Ele inclinou seu corpo sobre o dele, deixando muito pouco espaço entre eles, e aproximou seu rosto do dela. Seus lábios roçaram levemente a orelha da Elena, e sentir o hálito dele tão próximo de sua orelha a fez estremecer por completo.
“Um dia eu vou fazer isso de verdade, e será muito melhor do que o que eu consigo imaginar” — a voz dele sussurrou enquanto imagens fluíam em sua mente.
Roupas sendo arrancadas com um desejo voraz, carícias provocantes por todo o corpo dela, beijos intensos e… muito mais.
Quando sentiu uma mão agarrando seu braço, Elena se sobressaltou, percebendo assustada que ainda estava na cozinha, com Alex, Alan e Jesse olhando para ela de forma estranha enquanto Amanda segurava seu braço.

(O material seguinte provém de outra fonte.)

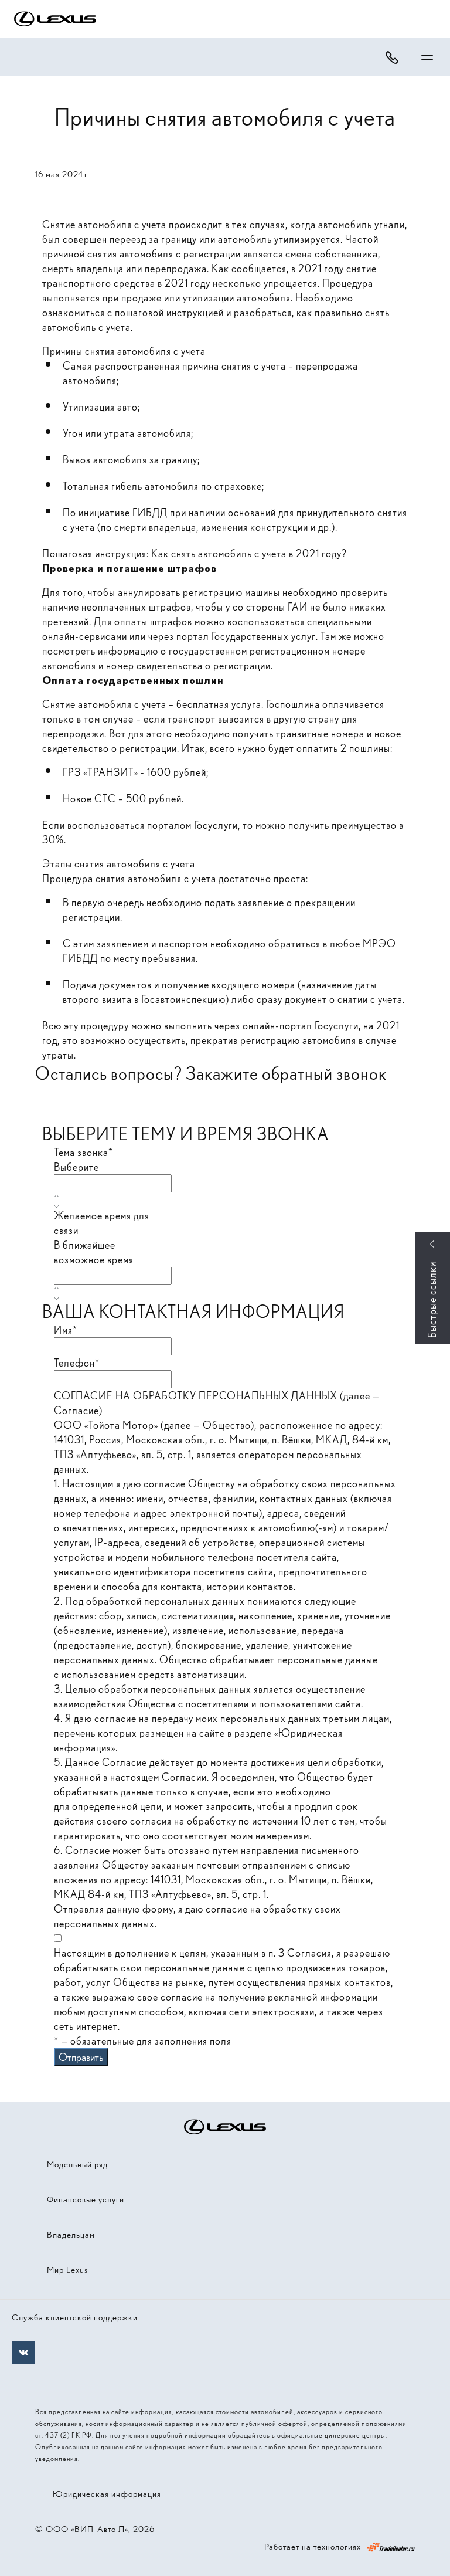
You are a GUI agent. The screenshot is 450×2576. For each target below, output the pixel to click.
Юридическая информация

Escutou a voz da Amanda, mas não estava prestando atenção e não entendeu o que ela disse, então olhou para a amiga, piscando algumas vezes para tentar situar sua mente — que ainda estava confusa e desorientada.
— Elena? Cê tá bem? Tu tá vermelha igual um tomate, e por um segunde tu ficou grunhindo e se contorcendo. Aconteceu alguma coisa? — Amanda perguntou, a preocupação em seu tom de voz só deixou Elena mais envergonhada.

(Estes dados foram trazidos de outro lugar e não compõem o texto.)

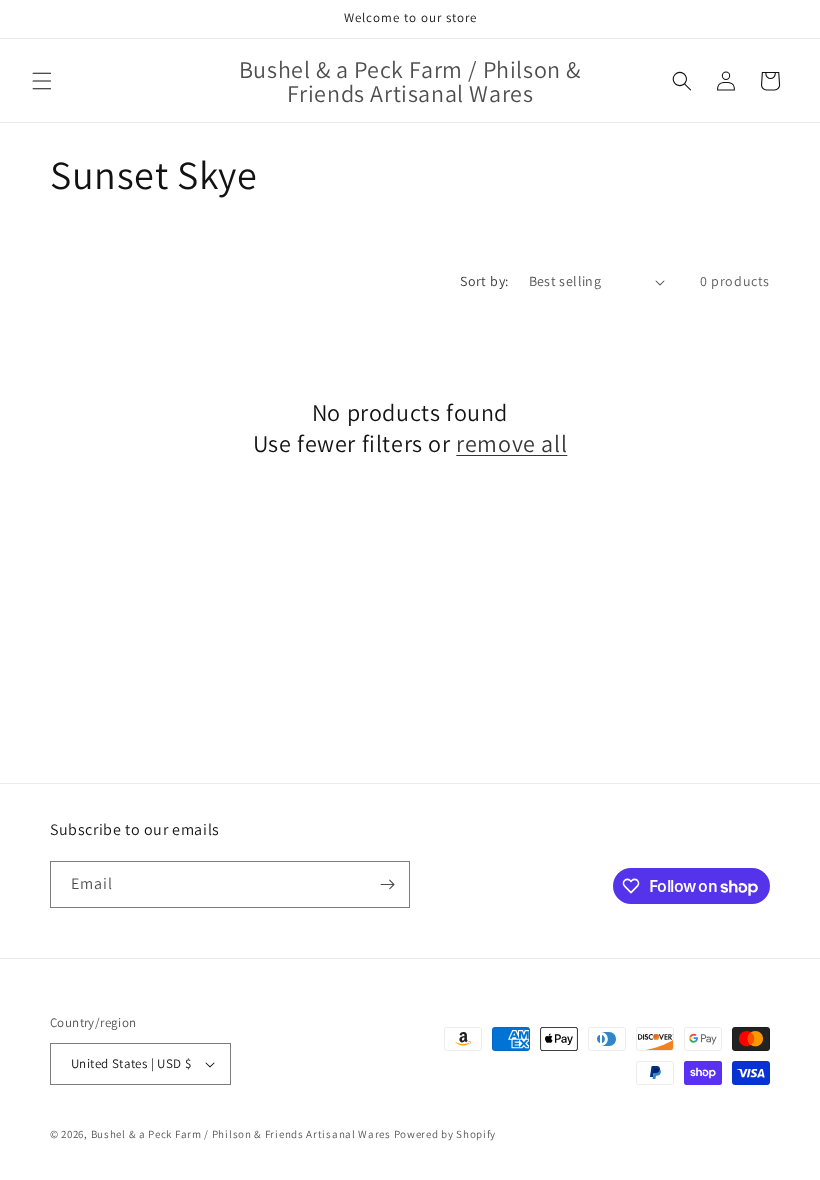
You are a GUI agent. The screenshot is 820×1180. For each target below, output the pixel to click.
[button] (42, 81)
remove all (511, 443)
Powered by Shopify (445, 1134)
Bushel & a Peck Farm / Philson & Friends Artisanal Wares (241, 1134)
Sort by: (484, 281)
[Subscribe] (387, 884)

“Um segundo!? Aquilo tudo, durou só um segundo!?”, ela pensou com descrença, sentindo seu coração bater celerado em seu peito. Na sua visão, cada imagem parecia durar minutos, algumas duravam até mesmo horas.
Desviou o olhar para o Zen, que observava a cena escorado na bancada com um sorriso satisfeito no rosto.
— Não… Não aconteceu nada… — ela respondeu, percebendo só agora como estava ofegante e amaldiçoando Zen por isso.
“Como aquele idiota teve coragem de fazer isso na frente de todo mundo?”, ela pensou, olhando para cada um ali e sentindo seu rosto esquentando ao se perguntar se eles tinham percebido o que havia acontecido ou não.
Zen ainda estava com aquele sorrisinho travesso no rosto quando se aproximou da Elena, fingindo uma preocupação tão bem que até mesmo Elena poderia acreditar ser genuína — isso se ele não tivesse enviando imagens dele mesmo nu para ela enquanto fazia isso.
Elena estapeou o braço do garoto, o xingando baixinho e discretamente, mas aquilo só rendeu uma risada dele, que lhe lançou uma piscadela provocativa e segurou sua mão, puxando-a com ele quando saiu andando.